The growing kidney

Upfront is a quick look at the latest developments from Stanford Medicine

Researchers previously thought kidneys stopped growing after childhood. That meant if a kidney was damaged, the harm was permanent.

Now, however, researchers at the Stanford Institute for Stem Cell Biology and Regenerative Medicine and the Sackler School of Medicine in Israel have discovered that kidneys grow continually.

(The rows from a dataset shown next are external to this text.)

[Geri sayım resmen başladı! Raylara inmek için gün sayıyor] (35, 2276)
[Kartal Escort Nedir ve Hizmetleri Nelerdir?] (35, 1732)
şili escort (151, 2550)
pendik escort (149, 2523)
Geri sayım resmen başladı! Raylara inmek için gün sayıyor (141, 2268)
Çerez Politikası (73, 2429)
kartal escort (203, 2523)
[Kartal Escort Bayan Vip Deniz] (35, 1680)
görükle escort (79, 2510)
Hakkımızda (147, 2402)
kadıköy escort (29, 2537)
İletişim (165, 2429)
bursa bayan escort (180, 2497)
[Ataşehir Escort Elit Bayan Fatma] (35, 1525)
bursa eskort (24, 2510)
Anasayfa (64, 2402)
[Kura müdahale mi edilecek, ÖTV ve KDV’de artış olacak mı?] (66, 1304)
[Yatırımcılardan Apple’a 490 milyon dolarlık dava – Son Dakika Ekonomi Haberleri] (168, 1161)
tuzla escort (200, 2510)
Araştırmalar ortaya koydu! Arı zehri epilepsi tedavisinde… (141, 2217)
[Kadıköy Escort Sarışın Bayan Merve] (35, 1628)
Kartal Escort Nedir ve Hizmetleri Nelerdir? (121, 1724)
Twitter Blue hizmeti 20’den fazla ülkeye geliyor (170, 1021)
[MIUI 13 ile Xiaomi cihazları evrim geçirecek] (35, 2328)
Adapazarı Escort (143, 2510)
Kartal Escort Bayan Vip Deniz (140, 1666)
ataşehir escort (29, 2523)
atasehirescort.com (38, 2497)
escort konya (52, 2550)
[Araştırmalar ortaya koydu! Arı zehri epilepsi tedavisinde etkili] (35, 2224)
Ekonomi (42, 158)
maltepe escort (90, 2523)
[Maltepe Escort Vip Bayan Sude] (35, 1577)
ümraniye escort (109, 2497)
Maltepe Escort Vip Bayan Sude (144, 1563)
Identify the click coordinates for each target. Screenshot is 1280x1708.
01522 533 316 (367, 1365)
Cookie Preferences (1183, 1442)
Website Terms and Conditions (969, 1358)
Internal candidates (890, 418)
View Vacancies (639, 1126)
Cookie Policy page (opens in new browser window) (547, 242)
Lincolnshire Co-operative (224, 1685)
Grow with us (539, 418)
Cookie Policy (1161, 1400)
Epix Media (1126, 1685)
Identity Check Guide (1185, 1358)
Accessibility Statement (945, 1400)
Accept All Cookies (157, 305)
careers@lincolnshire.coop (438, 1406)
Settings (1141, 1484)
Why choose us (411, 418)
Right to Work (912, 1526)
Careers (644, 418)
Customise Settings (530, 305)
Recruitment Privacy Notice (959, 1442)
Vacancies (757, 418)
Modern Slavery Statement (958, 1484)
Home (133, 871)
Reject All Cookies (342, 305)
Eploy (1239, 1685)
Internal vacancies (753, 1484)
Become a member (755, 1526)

“This research tells us that the kidney is in no way a static organ,” says Benjamin Dekel, MD, PhD, a senior author of the paper and associate professor of pediatrics at Sackler and head of the Pediatric Stem Cell Research Institute at the Sheba Medical Center in Israel. “The kidney, incredibly, rejuvenates itself and continues to generate specialized kidney cells all the time.”

The findings mean scientists could strive to create kidney parts in the lab and develop new methods of treating kidney disease. The study was published in Cell Reports.

The discovery won’t revolutionize kidney treatment overnight, the researchers say. They still face many hurdles, including learning how to control the growth of a variety of cells simultaneously. Dekel says they won’t be able to manufacture an entire kidney in the near future.

Stanford authors include lead author Yuval Rinkevich, PhD, a postdoctoral scholar, and co-senior author Irving Weissman, MD, professor of pathology and of developmental biology and director of the Stanford institute.